_GOAL OF THE EXERCISE_. Set down every line below, word for word.

Stored records
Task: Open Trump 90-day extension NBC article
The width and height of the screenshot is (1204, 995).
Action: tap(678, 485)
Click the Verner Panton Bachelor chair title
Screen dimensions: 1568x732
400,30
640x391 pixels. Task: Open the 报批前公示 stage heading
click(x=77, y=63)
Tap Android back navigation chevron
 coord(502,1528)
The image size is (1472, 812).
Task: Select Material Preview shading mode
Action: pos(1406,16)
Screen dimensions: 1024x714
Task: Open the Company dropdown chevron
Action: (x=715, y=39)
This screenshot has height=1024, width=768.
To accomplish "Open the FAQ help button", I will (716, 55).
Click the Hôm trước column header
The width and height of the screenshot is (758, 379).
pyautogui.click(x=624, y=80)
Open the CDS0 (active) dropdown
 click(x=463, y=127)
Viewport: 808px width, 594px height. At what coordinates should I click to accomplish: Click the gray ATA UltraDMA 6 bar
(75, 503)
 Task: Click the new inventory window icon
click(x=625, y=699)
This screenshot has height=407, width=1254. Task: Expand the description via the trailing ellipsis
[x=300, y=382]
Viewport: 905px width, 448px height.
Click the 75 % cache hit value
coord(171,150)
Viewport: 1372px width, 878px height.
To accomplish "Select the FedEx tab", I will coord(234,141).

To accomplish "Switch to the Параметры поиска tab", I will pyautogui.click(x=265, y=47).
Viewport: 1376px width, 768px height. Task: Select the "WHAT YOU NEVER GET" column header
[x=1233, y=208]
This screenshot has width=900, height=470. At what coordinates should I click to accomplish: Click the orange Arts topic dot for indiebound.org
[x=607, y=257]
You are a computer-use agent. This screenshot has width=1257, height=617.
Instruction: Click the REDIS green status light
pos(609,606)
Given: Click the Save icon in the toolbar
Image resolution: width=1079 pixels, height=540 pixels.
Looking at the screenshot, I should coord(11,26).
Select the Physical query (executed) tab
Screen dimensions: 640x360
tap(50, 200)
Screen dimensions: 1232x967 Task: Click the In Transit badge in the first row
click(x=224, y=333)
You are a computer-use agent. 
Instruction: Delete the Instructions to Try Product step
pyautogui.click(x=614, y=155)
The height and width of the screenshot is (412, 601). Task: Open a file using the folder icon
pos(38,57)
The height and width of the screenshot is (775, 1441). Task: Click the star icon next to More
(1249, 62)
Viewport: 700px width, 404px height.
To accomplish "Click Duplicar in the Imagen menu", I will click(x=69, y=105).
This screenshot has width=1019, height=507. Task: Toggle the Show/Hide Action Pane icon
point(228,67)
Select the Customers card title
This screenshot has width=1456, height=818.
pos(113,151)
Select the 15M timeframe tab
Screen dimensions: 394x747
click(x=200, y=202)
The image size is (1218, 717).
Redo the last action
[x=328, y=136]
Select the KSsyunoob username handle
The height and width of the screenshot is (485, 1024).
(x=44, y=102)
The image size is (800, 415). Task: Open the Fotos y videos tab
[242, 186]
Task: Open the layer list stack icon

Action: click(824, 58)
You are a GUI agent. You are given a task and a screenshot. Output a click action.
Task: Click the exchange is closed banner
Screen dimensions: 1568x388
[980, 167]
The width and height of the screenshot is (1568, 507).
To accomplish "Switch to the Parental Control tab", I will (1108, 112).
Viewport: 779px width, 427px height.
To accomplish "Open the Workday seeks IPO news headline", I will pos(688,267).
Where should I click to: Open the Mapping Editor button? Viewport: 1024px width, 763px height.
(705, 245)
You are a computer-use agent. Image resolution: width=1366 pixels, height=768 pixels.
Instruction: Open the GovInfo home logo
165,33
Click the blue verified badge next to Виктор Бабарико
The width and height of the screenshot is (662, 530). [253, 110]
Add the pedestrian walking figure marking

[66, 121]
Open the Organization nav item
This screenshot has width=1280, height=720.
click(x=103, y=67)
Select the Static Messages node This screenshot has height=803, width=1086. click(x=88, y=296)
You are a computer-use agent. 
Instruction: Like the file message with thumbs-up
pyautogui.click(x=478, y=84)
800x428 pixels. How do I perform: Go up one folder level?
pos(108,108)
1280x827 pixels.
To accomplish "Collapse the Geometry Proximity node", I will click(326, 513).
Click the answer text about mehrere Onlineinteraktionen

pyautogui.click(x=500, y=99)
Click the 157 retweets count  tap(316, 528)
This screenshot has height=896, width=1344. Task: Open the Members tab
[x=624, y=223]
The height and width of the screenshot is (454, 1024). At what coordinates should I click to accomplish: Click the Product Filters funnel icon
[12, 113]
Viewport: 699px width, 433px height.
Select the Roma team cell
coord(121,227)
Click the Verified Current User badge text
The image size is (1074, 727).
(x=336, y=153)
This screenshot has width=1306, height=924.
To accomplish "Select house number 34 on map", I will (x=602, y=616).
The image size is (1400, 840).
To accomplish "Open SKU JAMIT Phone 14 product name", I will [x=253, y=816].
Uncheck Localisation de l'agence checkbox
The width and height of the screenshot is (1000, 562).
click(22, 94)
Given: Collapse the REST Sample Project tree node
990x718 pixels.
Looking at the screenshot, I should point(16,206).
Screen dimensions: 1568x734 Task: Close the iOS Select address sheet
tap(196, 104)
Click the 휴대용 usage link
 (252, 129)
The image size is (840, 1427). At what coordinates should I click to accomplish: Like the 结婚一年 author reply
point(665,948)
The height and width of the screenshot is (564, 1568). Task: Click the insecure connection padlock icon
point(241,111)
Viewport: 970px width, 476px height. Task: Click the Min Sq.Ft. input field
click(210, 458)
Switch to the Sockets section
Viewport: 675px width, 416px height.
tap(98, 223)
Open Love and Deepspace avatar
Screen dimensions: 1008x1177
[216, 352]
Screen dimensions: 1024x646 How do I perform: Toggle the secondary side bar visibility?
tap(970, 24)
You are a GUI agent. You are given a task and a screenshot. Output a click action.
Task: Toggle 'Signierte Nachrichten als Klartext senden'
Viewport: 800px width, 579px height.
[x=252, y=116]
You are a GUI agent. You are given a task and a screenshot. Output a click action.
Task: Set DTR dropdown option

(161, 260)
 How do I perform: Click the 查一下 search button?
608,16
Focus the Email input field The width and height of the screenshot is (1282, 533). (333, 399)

_OUTPUT BELOW_.
Task: Open Trump 90-day extension NBC article
The width and height of the screenshot is (1204, 995).
Action: tap(678, 485)
Click the Verner Panton Bachelor chair title
Screen dimensions: 1568x732
400,30
640x391 pixels. Task: Open the 报批前公示 stage heading
click(x=77, y=63)
Tap Android back navigation chevron
 coord(502,1528)
The image size is (1472, 812).
Task: Select Material Preview shading mode
Action: pos(1406,16)
Screen dimensions: 1024x714
Task: Open the Company dropdown chevron
Action: (x=715, y=39)
This screenshot has height=1024, width=768.
To accomplish "Open the FAQ help button", I will (716, 55).
Click the Hôm trước column header
The width and height of the screenshot is (758, 379).
pyautogui.click(x=624, y=80)
Open the CDS0 (active) dropdown
 click(x=463, y=127)
Viewport: 808px width, 594px height. At what coordinates should I click to accomplish: Click the gray ATA UltraDMA 6 bar
(75, 503)
 Task: Click the new inventory window icon
click(x=625, y=699)
This screenshot has height=407, width=1254. Task: Expand the description via the trailing ellipsis
[x=300, y=382]
Viewport: 905px width, 448px height.
Click the 75 % cache hit value
coord(171,150)
Viewport: 1372px width, 878px height.
To accomplish "Select the FedEx tab", I will coord(234,141).

To accomplish "Switch to the Параметры поиска tab", I will pyautogui.click(x=265, y=47).
Viewport: 1376px width, 768px height. Task: Select the "WHAT YOU NEVER GET" column header
[x=1233, y=208]
This screenshot has width=900, height=470. At what coordinates should I click to accomplish: Click the orange Arts topic dot for indiebound.org
[x=607, y=257]
You are a computer-use agent. This screenshot has width=1257, height=617.
Instruction: Click the REDIS green status light
pos(609,606)
Given: Click the Save icon in the toolbar
Image resolution: width=1079 pixels, height=540 pixels.
Looking at the screenshot, I should coord(11,26).
Select the Physical query (executed) tab
Screen dimensions: 640x360
tap(50, 200)
Screen dimensions: 1232x967 Task: Click the In Transit badge in the first row
click(x=224, y=333)
You are a computer-use agent. 
Instruction: Delete the Instructions to Try Product step
pyautogui.click(x=614, y=155)
The height and width of the screenshot is (412, 601). Task: Open a file using the folder icon
pos(38,57)
The height and width of the screenshot is (775, 1441). Task: Click the star icon next to More
(1249, 62)
Viewport: 700px width, 404px height.
To accomplish "Click Duplicar in the Imagen menu", I will click(x=69, y=105).
This screenshot has width=1019, height=507. Task: Toggle the Show/Hide Action Pane icon
point(228,67)
Select the Customers card title
This screenshot has width=1456, height=818.
pos(113,151)
Select the 15M timeframe tab
Screen dimensions: 394x747
click(x=200, y=202)
The image size is (1218, 717).
Redo the last action
[x=328, y=136]
Select the KSsyunoob username handle
The height and width of the screenshot is (485, 1024).
(x=44, y=102)
The image size is (800, 415). Task: Open the Fotos y videos tab
[242, 186]
Task: Open the layer list stack icon

Action: click(824, 58)
You are a GUI agent. You are given a task and a screenshot. Output a click action.
Task: Click the exchange is closed banner
Screen dimensions: 1568x388
[980, 167]
The width and height of the screenshot is (1568, 507).
To accomplish "Switch to the Parental Control tab", I will (1108, 112).
Viewport: 779px width, 427px height.
To accomplish "Open the Workday seeks IPO news headline", I will pos(688,267).
Where should I click to: Open the Mapping Editor button? Viewport: 1024px width, 763px height.
(705, 245)
You are a computer-use agent. Image resolution: width=1366 pixels, height=768 pixels.
Instruction: Open the GovInfo home logo
165,33
Click the blue verified badge next to Виктор Бабарико
The width and height of the screenshot is (662, 530). [253, 110]
Add the pedestrian walking figure marking

[66, 121]
Open the Organization nav item
This screenshot has width=1280, height=720.
click(x=103, y=67)
Select the Static Messages node This screenshot has height=803, width=1086. click(x=88, y=296)
You are a computer-use agent. 
Instruction: Like the file message with thumbs-up
pyautogui.click(x=478, y=84)
800x428 pixels. How do I perform: Go up one folder level?
pos(108,108)
1280x827 pixels.
To accomplish "Collapse the Geometry Proximity node", I will click(326, 513).
Click the answer text about mehrere Onlineinteraktionen

pyautogui.click(x=500, y=99)
Click the 157 retweets count  tap(316, 528)
This screenshot has height=896, width=1344. Task: Open the Members tab
[x=624, y=223]
The height and width of the screenshot is (454, 1024). At what coordinates should I click to accomplish: Click the Product Filters funnel icon
[12, 113]
Viewport: 699px width, 433px height.
Select the Roma team cell
coord(121,227)
Click the Verified Current User badge text
The image size is (1074, 727).
(x=336, y=153)
This screenshot has width=1306, height=924.
To accomplish "Select house number 34 on map", I will (x=602, y=616).
The image size is (1400, 840).
To accomplish "Open SKU JAMIT Phone 14 product name", I will [x=253, y=816].
Uncheck Localisation de l'agence checkbox
The width and height of the screenshot is (1000, 562).
click(22, 94)
Given: Collapse the REST Sample Project tree node
990x718 pixels.
Looking at the screenshot, I should point(16,206).
Screen dimensions: 1568x734 Task: Close the iOS Select address sheet
tap(196, 104)
Click the 휴대용 usage link
 (252, 129)
The image size is (840, 1427). At what coordinates should I click to accomplish: Like the 结婚一年 author reply
point(665,948)
The height and width of the screenshot is (564, 1568). Task: Click the insecure connection padlock icon
point(241,111)
Viewport: 970px width, 476px height. Task: Click the Min Sq.Ft. input field
click(210, 458)
Switch to the Sockets section
Viewport: 675px width, 416px height.
tap(98, 223)
Open Love and Deepspace avatar
Screen dimensions: 1008x1177
[216, 352]
Screen dimensions: 1024x646 How do I perform: Toggle the secondary side bar visibility?
tap(970, 24)
You are a GUI agent. You are given a task and a screenshot. Output a click action.
Task: Toggle 'Signierte Nachrichten als Klartext senden'
Viewport: 800px width, 579px height.
[x=252, y=116]
You are a GUI agent. You are given a task and a screenshot. Output a click action.
Task: Set DTR dropdown option

(161, 260)
 How do I perform: Click the 查一下 search button?
608,16
Focus the Email input field The width and height of the screenshot is (1282, 533). (333, 399)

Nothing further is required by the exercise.